Accelerating Inference for Pretrained Language Models by Unified Multi-Perspective Early Exiting

Conditional computation algorithms, such as the early exiting (EE) algorithm, can be applied to accelerate the inference of pretrained language models (PLMs) while maintaining competitive performance on resource-constrained devices. However, this approach is only applied to the vertical architecture to decide which layers should be used for inference. Conversely, the operation of the horizontal perspective is ignored, and the determination of which tokens in each layer should participate in the computation fails, leading to a high redundancy for adaptive inference.

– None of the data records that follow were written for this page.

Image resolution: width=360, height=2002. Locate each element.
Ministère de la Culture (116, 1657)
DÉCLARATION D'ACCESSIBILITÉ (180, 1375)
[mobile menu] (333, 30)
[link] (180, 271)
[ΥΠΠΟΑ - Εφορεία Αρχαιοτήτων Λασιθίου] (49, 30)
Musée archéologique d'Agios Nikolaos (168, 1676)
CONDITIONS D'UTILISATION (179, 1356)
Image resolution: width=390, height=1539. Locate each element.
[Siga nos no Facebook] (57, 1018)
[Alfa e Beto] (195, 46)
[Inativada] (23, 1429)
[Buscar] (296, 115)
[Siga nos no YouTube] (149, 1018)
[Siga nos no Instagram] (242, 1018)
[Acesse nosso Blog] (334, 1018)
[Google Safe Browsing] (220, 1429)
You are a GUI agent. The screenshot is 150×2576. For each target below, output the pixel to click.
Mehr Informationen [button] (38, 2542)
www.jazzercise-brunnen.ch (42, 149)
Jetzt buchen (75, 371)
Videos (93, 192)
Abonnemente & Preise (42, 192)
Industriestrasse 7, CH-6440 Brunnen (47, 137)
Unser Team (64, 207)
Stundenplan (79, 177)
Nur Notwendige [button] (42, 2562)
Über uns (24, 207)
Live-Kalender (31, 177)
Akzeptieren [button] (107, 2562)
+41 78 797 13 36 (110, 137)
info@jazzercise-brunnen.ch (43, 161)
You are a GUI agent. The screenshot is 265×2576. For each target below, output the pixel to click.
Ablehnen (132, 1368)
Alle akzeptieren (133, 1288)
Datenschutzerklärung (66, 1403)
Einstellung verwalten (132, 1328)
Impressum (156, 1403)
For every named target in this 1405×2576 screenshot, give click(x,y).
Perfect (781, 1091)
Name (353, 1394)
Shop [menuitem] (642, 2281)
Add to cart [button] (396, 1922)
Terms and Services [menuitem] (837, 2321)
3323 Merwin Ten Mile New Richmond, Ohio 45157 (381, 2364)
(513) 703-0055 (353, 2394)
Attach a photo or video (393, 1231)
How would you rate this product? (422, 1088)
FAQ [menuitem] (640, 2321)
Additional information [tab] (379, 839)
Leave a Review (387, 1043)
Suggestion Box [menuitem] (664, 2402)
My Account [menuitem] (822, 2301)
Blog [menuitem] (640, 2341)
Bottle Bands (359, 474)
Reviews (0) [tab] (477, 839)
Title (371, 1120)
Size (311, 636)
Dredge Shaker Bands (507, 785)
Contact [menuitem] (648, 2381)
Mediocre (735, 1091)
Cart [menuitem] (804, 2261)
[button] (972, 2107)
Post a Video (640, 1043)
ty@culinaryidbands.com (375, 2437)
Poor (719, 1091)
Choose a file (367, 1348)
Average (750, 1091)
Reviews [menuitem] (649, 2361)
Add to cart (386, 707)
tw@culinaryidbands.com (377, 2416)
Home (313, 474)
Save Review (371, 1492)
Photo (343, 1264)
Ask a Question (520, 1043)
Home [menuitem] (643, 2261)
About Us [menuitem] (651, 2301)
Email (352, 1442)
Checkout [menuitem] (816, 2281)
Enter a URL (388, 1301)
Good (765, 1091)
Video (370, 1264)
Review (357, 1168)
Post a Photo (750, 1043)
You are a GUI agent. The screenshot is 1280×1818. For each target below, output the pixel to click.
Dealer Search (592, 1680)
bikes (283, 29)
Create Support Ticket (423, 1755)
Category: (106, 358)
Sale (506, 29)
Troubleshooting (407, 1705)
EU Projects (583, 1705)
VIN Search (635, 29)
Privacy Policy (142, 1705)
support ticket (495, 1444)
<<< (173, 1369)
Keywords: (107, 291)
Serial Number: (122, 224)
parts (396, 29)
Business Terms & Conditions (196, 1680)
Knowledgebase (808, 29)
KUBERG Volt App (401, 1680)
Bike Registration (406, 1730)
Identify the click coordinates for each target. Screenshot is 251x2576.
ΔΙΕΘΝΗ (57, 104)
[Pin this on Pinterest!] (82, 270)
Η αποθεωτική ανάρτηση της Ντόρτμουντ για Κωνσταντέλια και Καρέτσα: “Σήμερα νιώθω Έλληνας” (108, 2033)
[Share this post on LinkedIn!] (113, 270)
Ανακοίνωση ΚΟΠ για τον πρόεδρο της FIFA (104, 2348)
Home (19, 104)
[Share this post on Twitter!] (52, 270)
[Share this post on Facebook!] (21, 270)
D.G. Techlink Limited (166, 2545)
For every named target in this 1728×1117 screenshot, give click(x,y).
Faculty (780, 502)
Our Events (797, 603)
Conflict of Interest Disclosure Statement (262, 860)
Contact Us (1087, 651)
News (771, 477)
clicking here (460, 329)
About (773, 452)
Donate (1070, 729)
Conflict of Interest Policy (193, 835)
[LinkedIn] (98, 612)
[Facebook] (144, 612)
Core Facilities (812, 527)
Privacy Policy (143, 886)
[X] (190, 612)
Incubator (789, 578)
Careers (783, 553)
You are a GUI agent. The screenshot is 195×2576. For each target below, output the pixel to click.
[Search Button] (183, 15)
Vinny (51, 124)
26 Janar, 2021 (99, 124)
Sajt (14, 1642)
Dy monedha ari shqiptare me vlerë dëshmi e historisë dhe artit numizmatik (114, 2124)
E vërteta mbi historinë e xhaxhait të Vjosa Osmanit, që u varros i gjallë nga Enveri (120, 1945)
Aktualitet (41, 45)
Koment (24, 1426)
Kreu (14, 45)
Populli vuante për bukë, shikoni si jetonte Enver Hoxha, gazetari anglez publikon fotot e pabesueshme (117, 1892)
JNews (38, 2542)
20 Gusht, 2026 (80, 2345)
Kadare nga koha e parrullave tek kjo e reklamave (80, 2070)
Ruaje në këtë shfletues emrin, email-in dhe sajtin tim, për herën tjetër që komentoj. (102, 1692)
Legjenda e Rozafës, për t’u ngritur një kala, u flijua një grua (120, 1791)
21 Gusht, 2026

To address this limitation, a unified horizontal and vertical multi-perspective early exiting (MPEE) framework is proposed in this study to accelerate the inference of transformer-based models. Specifically, the vertical architecture uses recycling EE classifier memory and weighted self-distillation to enhance the performance of the EE classifiers. Then, the horizontal perspective uses recycling class attention memory to emphasize the informative tokens. Conversely, the tokens with less information are truncated by weighted fusion and isolated from the following computation. Based on this, both horizontal and vertical EE are unified to obtain a better tradeoff between performance and efficiency. Extensive experimental results show that MPEE can achieve higher acceleration inference with competent performance than existing competitive methods.